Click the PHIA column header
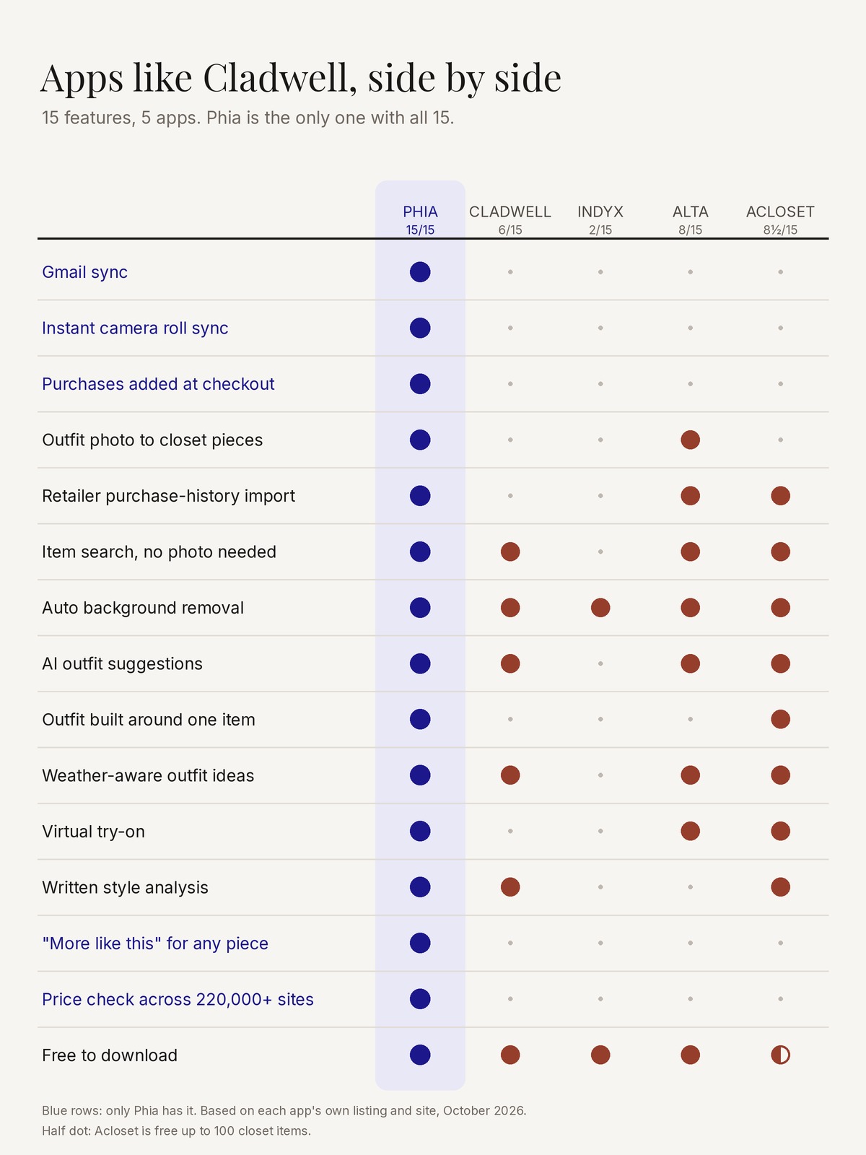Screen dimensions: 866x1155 coord(420,212)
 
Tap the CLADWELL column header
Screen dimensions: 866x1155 coord(510,212)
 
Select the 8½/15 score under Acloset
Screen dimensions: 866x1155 coord(780,230)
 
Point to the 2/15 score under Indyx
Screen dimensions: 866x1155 coord(600,230)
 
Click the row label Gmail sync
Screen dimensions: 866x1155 coord(84,272)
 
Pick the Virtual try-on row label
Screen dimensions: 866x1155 coord(93,832)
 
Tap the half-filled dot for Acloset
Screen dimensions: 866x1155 coord(780,1055)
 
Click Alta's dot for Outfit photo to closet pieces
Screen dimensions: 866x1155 coord(690,440)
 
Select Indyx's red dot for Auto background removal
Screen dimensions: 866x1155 coord(600,608)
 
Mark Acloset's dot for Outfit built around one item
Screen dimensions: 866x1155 coord(780,719)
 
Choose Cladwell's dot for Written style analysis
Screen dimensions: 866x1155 coord(510,887)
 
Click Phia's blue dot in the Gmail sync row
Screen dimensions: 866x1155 coord(420,272)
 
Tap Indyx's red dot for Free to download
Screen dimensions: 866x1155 coord(600,1055)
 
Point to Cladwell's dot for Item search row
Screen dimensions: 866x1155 coord(510,552)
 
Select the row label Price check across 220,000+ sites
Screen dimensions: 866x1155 coord(178,999)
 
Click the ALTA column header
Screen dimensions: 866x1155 coord(690,212)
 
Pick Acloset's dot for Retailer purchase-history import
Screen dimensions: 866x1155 coord(780,496)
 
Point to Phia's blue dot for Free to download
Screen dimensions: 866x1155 coord(420,1055)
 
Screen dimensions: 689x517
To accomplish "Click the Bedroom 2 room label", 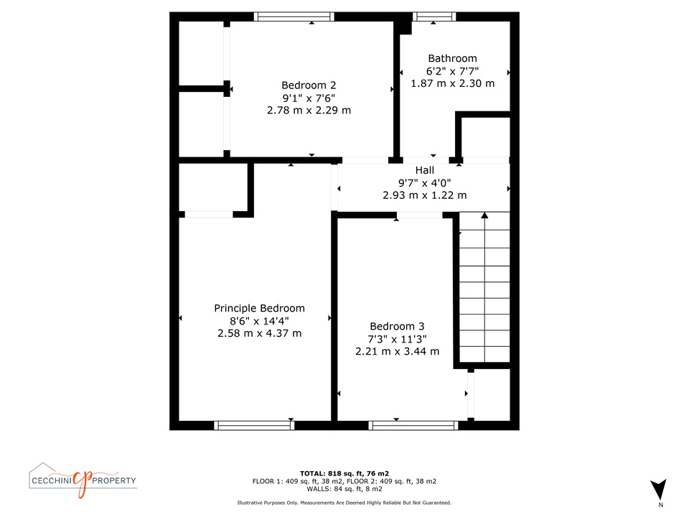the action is [309, 85].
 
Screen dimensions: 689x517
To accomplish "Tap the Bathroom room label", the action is [452, 58].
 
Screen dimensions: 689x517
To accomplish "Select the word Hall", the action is [424, 170].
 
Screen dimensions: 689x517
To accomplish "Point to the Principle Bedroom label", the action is [259, 309].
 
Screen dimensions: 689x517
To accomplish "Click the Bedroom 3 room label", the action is [397, 326].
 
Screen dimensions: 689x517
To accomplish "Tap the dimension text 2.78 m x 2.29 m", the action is [309, 111].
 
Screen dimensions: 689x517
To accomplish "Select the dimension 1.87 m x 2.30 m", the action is [453, 83].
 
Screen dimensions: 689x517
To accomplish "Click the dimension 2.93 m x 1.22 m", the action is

------

→ What to produce
Could you copy out the rows word for word, starting at the very first one and ending with the line that contains "Screen dimensions: 866x1155 coord(93,832)", and leave the pictures out?

→ Finished task
Click the PHIA column header
Screen dimensions: 866x1155 coord(420,212)
 
Tap the CLADWELL column header
Screen dimensions: 866x1155 coord(510,212)
 
Select the 8½/15 score under Acloset
Screen dimensions: 866x1155 coord(780,230)
 
Point to the 2/15 score under Indyx
Screen dimensions: 866x1155 coord(600,230)
 
Click the row label Gmail sync
Screen dimensions: 866x1155 coord(84,272)
 
Pick the Virtual try-on row label
Screen dimensions: 866x1155 coord(93,832)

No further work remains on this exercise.